BEGIN SUPPLIED PASSAGE

Developmental milestones

What to look for in a child’s communication?

Every child develops at a different pace. Please use this information as an approximate guide only and consult your doctor or a Speech Pathologist if you have concerns.

Interaction – Social & Play skills

First 12 months:
  • Interested in people & people games (e.g. peek-a-boo, tickles)
  • Pulls and bangs toys
  • Protests when desired objects are removed
  • Shows delight when you reply to them
  • Responds to their name
12-24 months:
  • Asks for help (verbal and non-verbal)
  • Requests desired objects by pointing, vocalisations or single words
  • Enjoys putting small objects in and out of containers
  • Emerging pretend play (e.g. drinks from a toy cup)
24-36 months:
  • Parallel play
  • Plays meaningfully with toys (e.g. doll house, tea set) acting out daily experiences
  • Engages in sequences of play
  • Watches other children at play with interest and occasionally joins in briefly
36-48 months
  • Pretend play including invented people and dress-ups
  • Likes to help adults with domestic activities (e.g. shopping, gardening)
  • Understands taking turns as well as sharing
  • Listens eagerly to stories and demands favourites over and over
48-60 months
  • Shows sense of humour
  • Enjoys singing rhymes and jingles
  • Enjoys listening to stories and acting them out in detail
  • Understands the need for rules and fair play

The child’s ways (How’s) of communicating

First 12 months
  • Cries, smiles, uses facial expression, looks, turns their head, makes sounds, reaches, shakes or nods head, points, gestures and vocalises (babbling)
12-24 months:
  • Imitates what adults say
  • Combines gestures and vocalisation
  • Uses sounds that stand for words
  • Occasionally or frequently uses single words
  • Echolalia may present
24-36 months:
  • Combines 2 or more words at a time
  • Uses sentences (initially nouns and verbs)
  • Begins to use pronouns (e.g. I, you, me)
  • Uses negation words (e.g. no, don’t)
  • Begins asking questions beginning “What?”, “Where?” and “Who?”
36-48 months
  • Uses 3 - 4 or more words in phrases/sentences
  • Begins asking questions beginning “Why?”, “When?” and “How?”

END SUPPLIED PASSAGE
BEGIN DATASET EXCERPTS

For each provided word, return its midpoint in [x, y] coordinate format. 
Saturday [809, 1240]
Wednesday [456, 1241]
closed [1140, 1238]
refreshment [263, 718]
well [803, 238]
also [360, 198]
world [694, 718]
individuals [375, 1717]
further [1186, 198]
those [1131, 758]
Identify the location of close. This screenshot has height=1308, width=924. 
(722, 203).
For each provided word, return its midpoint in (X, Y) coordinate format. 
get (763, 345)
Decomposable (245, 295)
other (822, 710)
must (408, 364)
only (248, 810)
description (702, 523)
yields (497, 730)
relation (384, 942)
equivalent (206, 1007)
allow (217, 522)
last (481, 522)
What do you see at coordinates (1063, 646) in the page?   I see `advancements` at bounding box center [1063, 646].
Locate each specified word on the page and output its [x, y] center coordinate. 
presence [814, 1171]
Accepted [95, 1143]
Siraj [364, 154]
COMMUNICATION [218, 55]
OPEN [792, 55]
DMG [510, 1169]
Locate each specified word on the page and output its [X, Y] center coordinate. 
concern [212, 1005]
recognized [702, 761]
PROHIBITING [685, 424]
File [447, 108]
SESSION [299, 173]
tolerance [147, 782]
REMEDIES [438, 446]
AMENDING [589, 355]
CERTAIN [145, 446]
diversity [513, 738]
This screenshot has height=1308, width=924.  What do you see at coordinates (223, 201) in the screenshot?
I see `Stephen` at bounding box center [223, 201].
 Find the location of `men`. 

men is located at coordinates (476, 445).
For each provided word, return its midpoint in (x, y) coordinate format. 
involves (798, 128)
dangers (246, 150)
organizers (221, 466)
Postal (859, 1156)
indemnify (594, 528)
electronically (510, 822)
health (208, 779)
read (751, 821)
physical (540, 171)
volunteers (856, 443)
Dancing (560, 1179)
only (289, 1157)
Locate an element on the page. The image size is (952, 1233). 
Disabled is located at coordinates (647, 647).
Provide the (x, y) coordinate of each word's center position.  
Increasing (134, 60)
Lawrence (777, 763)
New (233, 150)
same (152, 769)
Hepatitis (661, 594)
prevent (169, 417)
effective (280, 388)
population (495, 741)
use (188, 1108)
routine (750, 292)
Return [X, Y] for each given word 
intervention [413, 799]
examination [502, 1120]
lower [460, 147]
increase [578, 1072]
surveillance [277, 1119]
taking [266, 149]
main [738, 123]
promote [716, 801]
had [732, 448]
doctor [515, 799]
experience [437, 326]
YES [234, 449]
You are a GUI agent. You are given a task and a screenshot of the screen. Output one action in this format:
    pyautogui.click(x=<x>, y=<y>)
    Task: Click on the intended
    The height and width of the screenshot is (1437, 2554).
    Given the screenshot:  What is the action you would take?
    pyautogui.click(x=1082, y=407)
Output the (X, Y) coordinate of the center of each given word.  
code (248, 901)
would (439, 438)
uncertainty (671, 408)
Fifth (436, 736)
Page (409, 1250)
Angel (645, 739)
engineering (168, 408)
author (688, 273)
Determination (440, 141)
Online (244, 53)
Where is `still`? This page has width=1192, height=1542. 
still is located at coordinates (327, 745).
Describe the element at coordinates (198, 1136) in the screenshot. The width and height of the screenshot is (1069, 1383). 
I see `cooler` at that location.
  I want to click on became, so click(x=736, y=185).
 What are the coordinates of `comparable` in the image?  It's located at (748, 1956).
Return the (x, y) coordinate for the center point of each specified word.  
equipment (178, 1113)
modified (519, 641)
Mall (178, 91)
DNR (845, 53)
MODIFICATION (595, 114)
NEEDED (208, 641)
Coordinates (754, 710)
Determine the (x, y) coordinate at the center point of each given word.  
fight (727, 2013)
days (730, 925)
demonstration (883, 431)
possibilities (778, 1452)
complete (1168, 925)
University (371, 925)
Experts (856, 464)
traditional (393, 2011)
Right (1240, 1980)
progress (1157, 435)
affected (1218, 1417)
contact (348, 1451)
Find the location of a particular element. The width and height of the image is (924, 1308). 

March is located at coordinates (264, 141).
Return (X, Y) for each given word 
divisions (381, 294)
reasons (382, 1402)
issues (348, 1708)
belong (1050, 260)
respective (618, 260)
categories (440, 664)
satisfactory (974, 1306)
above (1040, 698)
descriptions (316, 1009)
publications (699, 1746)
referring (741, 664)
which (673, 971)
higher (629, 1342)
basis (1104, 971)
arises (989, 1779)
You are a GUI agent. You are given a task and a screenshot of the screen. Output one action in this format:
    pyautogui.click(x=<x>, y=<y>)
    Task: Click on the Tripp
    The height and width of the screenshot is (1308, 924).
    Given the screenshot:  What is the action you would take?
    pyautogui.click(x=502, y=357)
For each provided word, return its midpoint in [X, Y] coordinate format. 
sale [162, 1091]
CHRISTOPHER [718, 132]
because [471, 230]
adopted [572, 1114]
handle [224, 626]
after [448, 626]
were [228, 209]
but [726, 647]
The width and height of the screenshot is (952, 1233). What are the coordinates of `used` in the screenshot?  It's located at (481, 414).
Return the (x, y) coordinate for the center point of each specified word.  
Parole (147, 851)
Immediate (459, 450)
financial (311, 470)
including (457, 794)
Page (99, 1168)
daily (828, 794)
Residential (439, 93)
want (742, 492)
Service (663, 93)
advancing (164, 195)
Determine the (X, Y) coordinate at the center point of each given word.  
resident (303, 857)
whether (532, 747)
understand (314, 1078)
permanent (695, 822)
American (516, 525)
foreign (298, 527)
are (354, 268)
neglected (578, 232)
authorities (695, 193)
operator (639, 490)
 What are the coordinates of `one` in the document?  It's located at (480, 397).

END DATASET EXCERPTS

TASK 1 - Write out the part of the milestones guide starting with "Interaction – Social" and going on through "from a toy cup)".
TASK 2 - In the milestones guide, which question words do children begin using between 36 and 48 months?
Nothing in the rows is needed for this work.

FINAL ANSWER 1 -
Interaction – Social & Play skills

First 12 months:
  • Interested in people & people games (e.g. peek-a-boo, tickles)
  • Pulls and bangs toys
  • Protests when desired objects are removed
  • Shows delight when you reply to them
  • Responds to their name
12-24 months:
  • Asks for help (verbal and non-verbal)
  • Requests desired objects by pointing, vocalisations or single words
  • Enjoys putting small objects in and out of containers
  • Emerging pretend play (e.g. drinks from a toy cup)

FINAL ANSWER 2 - "Why?", "When?" and "How?"